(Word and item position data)
>> start

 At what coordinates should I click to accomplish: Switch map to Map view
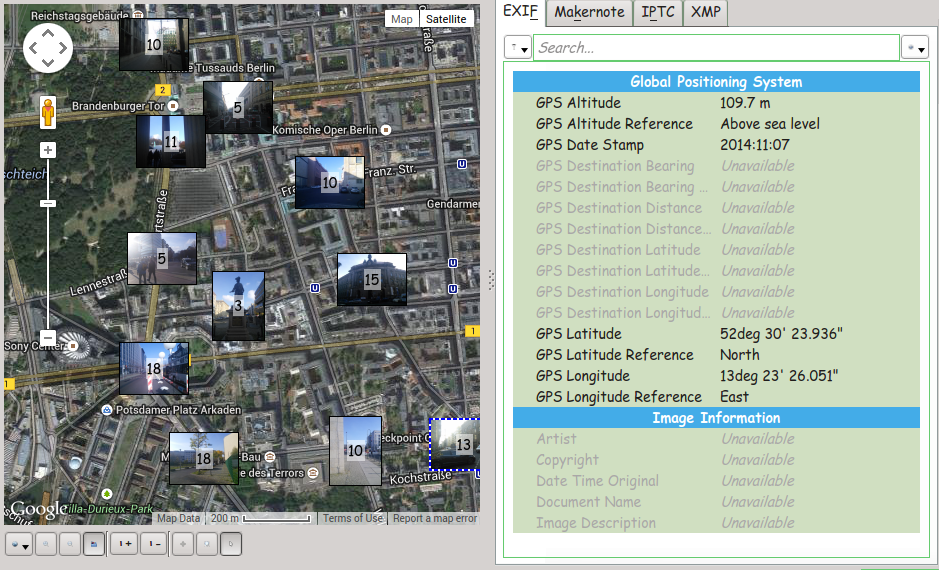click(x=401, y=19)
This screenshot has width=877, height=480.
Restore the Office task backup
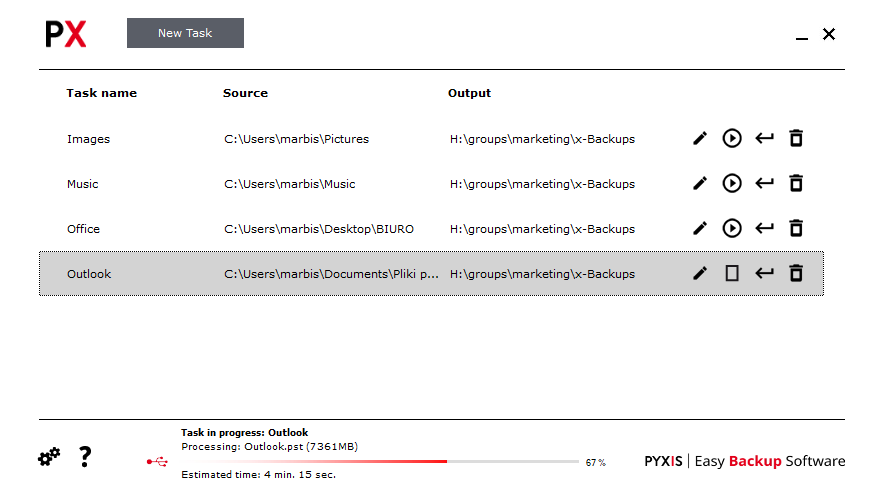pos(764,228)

>> end

*WORK INSTRUCTIONS*
Format all of the entries above as a JSON list of strings with one string per line, omitting blank lines and the pictures.

*ANSWER BELOW*
[
  " At what coordinates should I click to accomplish: Switch map to Map view",
  "click(x=401, y=19)",
  "This screenshot has width=877, height=480.",
  "Restore the Office task backup",
  "pos(764,228)"
]